Over the weekend, former state representative Jeremy Munson alerted Minnesotans to a situation in Mankato East High School where freshman students were asked to take a morality quiz from IDRlabs. As Munson explained in the tweet below, the quiz not only asked some strange questions; it also classified students as conservative, libertarian, or liberal, implying that those in the last category are more caring.
I decided to take the quiz myself, which gave me a chance to actually see all of the questions. Some of them were definitely ethical conundrums. But perhaps more startling is the fact that some of these topics were raised or suggested to 14-year-old students. Take a look at the screenshots below. Is it even wise to be casually mentioning some of these issues to students and letting such thoughts enter their minds?

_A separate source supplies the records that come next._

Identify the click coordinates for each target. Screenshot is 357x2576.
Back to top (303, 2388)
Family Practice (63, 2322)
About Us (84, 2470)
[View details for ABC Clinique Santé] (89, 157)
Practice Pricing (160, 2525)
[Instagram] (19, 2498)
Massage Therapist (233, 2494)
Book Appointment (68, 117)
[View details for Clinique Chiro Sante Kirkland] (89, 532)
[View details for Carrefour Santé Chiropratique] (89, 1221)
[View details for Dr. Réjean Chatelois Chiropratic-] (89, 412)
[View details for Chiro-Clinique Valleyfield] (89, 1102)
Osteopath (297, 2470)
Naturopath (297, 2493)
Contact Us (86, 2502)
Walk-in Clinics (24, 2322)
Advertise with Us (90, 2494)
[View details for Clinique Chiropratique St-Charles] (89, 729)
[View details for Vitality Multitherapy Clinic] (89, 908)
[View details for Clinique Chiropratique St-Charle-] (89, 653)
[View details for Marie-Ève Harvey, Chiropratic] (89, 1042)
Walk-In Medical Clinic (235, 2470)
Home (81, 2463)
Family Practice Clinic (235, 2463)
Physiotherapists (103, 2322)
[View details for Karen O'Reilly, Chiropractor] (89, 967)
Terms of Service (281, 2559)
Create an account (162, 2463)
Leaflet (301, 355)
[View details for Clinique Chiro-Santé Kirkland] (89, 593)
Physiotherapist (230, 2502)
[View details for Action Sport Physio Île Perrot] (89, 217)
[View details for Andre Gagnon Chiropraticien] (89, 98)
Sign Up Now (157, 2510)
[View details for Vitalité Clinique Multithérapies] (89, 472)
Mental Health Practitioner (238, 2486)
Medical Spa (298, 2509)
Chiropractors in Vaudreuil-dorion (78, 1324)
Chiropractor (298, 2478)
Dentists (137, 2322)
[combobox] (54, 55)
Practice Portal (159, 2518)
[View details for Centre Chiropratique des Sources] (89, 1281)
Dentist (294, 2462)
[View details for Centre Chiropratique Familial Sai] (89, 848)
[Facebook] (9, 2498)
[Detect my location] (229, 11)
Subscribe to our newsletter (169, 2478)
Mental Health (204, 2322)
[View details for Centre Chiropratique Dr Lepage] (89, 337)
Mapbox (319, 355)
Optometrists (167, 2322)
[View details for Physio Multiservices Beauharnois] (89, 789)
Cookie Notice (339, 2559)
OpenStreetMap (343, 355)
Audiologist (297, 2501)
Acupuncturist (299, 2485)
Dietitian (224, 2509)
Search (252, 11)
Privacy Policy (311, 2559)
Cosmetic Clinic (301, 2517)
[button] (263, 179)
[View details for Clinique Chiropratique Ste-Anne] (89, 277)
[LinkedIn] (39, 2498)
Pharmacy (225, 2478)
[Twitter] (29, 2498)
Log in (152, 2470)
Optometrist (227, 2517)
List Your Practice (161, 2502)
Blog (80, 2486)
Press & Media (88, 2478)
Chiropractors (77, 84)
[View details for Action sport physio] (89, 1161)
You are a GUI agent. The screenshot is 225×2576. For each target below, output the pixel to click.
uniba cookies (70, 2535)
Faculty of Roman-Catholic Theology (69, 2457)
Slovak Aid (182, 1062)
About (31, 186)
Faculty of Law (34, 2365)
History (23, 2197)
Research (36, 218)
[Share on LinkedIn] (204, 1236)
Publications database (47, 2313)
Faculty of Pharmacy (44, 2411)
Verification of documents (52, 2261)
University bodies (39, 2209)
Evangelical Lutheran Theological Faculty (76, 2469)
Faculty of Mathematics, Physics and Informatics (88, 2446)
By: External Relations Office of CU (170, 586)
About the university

These questions bring home an important issue with startling clarity, namely, that all education is moral education regardless of whether it occurs in the public classroom, the private classroom, or at home. And because that is true, other questions are in order:
“What kind of morals do you want your child to have?” and “Are you okay with the morals of the public schools being inculcated into your child?”
For years, parents thought that the morals of public schools were okay–they were supposed to be secular after all, teaching a kind of neutral morality. The Covid pandemic changed that image, however, for it brought the true teachings of the classroom into the living room, as did the work of the Libs of TikTok Twitter channel, presenting hard evidence of the sexually deviant values taught in many public schools.
But now that parents’ eyes have been opened, they are finding that they are stuck. They don’t want their kids to learn the morality taught in public schools, but they have no capability of sending them elsewhere.
It’s time we gave parents a choice. If public schools are teaching their form of “morality” (albeit a sexually deviant one), why can’t parents take education funds in the form of an ESA and send their child to a school that teaches a morality with which they agree?